- Leader: Nurmuhammet Hanamow Annadurdy Hajyýew
- Founded: 29 May 2003
- Headquarters: Vienna (in exile)
- Ideology: Liberalism
- Colours: Yellow, Blue, Red

= Republican Party of Turkmenistan =

Political party in Turkmenistan

The Republican Party of Turkmenistan (Türkmenistanyň Respublikan partiýasy) is one of several dissident political parties that have been outlawed within Turkmenistan. Leaders of the exile-based RPT include Nurmuhammet Hanamow who went into exile in 2002 and Annadurdy Hajyýew, whose sister Ogulsapar Myradowa died in a Turkmen prison in September 2006. The latest opposition party, RPT operates in exile - since all opposition is banned within Turkmenistan, it was forced to form and operate from abroad.

==Turkmen in exile==
There are two major groupings of Turkmen in exile. The first are opposition or dissidents, usually of a democratic bent. The second are exiled Turkmen politicians, often former high-ranking government officials who were incriminated in Nyýazow's alleged attempted murder in November 2002, reformists of varying stripes.

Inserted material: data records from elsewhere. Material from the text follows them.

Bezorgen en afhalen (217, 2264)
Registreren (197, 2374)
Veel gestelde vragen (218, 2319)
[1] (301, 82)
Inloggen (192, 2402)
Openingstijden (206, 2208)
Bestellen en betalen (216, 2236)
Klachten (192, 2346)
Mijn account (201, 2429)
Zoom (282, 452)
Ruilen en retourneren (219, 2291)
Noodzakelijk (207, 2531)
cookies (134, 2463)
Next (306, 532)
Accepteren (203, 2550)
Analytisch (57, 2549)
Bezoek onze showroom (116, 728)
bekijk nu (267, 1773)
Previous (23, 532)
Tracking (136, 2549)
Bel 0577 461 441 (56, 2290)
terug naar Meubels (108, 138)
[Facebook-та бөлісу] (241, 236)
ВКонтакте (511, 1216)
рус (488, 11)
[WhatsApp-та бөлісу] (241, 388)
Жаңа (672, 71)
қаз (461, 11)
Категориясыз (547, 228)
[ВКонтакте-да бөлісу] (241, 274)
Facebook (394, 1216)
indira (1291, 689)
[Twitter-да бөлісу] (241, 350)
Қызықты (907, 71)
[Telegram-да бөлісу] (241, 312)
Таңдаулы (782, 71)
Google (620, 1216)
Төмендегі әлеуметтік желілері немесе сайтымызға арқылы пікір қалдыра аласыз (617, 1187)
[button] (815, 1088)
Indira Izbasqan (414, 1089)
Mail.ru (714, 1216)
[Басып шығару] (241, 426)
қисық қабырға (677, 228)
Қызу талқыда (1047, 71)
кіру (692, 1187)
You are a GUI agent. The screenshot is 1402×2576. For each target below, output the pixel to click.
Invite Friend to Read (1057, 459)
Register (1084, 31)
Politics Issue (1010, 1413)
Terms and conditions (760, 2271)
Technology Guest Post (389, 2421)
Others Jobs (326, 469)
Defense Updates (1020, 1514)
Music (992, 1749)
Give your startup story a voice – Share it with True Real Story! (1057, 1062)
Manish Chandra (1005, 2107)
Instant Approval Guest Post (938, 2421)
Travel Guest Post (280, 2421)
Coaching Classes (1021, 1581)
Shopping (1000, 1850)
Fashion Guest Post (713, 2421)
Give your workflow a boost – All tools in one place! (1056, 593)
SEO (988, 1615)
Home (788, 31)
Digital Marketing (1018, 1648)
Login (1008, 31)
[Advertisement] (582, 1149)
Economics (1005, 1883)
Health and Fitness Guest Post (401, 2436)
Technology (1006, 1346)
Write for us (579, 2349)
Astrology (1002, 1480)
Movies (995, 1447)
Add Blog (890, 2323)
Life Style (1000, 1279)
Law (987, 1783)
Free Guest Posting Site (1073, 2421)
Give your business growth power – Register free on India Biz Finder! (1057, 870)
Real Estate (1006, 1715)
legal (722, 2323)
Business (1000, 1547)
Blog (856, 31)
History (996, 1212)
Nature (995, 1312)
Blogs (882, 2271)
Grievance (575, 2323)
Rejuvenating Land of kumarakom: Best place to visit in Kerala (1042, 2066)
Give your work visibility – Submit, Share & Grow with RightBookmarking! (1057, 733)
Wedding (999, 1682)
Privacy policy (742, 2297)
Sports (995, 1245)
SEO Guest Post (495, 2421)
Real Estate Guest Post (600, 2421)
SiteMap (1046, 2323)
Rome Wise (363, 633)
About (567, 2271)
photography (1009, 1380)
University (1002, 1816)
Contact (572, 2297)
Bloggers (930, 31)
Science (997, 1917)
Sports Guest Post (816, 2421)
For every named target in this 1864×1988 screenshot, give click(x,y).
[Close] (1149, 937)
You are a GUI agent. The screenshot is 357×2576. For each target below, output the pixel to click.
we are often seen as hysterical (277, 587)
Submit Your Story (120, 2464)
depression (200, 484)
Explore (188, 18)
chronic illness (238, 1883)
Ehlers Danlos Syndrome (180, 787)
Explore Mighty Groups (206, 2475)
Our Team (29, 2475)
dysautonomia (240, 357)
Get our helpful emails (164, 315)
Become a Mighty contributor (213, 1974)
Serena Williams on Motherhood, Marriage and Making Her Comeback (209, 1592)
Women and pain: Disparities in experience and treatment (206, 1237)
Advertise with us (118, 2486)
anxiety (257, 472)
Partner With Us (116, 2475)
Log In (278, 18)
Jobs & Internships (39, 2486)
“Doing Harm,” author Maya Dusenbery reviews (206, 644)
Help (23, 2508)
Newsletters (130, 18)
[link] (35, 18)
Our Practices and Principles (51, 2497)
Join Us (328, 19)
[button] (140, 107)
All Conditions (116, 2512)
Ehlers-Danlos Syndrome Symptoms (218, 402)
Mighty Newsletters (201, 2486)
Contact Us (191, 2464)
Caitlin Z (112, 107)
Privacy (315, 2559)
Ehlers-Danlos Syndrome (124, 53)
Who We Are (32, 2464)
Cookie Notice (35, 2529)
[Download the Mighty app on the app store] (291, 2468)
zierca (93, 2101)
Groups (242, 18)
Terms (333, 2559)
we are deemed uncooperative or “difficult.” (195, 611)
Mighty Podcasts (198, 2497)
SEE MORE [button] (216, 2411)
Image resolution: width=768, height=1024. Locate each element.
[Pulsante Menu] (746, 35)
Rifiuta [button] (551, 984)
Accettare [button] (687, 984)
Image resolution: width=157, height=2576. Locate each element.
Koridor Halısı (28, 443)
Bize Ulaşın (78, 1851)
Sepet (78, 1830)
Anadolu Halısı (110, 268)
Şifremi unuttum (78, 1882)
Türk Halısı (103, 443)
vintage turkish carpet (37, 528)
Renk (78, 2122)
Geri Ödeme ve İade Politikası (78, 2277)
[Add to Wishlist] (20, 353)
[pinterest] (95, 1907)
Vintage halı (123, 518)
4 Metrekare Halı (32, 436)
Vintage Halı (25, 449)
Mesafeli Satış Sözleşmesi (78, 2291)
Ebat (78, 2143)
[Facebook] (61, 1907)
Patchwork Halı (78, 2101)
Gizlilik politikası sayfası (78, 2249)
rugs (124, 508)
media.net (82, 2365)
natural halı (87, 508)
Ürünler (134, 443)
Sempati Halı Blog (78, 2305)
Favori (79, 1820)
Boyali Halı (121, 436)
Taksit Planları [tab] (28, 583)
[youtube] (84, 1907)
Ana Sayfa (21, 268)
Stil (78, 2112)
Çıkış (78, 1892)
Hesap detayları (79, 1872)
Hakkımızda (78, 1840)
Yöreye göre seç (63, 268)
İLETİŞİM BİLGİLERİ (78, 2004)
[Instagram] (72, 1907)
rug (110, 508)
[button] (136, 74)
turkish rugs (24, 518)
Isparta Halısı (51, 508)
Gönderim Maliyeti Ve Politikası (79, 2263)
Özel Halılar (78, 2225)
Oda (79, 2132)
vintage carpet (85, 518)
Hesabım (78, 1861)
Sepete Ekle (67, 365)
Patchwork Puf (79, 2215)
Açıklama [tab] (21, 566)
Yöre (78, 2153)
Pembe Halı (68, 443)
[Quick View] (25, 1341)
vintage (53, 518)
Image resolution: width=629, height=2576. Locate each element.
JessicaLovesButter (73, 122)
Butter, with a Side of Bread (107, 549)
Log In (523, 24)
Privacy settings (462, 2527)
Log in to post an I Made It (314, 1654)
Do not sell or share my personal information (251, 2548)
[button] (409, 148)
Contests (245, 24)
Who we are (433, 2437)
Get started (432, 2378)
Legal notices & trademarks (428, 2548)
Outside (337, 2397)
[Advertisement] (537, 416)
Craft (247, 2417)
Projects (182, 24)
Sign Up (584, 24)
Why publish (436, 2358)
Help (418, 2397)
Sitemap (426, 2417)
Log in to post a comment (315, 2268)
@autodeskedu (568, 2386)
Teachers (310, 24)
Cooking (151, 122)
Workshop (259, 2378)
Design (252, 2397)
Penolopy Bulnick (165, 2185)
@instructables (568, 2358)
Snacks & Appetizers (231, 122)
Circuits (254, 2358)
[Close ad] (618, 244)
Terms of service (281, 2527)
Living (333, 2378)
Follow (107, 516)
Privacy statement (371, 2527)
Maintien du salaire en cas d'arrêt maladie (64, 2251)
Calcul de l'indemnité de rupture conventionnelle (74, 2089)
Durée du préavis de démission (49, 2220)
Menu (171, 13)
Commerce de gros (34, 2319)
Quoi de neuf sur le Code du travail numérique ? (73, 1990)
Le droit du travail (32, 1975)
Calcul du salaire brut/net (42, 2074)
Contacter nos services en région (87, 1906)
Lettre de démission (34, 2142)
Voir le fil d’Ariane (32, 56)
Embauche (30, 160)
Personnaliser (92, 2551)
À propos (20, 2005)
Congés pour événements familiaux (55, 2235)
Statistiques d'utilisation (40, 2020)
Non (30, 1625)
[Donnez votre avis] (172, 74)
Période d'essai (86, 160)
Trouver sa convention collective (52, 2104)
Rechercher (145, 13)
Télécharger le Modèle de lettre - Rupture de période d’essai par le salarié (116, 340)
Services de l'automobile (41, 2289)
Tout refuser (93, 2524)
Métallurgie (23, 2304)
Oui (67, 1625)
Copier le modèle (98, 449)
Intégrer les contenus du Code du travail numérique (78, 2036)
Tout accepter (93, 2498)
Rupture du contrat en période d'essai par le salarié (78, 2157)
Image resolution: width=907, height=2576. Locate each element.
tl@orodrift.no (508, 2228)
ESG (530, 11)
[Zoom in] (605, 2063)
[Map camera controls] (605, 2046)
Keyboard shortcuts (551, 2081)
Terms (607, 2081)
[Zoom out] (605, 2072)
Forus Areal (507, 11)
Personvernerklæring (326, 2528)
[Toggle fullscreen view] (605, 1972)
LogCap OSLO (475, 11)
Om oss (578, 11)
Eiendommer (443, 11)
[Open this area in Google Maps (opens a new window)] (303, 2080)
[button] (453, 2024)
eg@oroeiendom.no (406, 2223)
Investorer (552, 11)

With the death of Saparmyrat Nyýazow on December 21, 2006, some thought the situation might change, possibly opening for the expansion of multiple parties within the nation, but such hopes did not materialize, as Nyýazow's successor Gurbanguly Berdimuhamedow made no substantial changes to the country's system, with the DPT remaining the ruling party and only Nyýazow's cult of personality being reduced.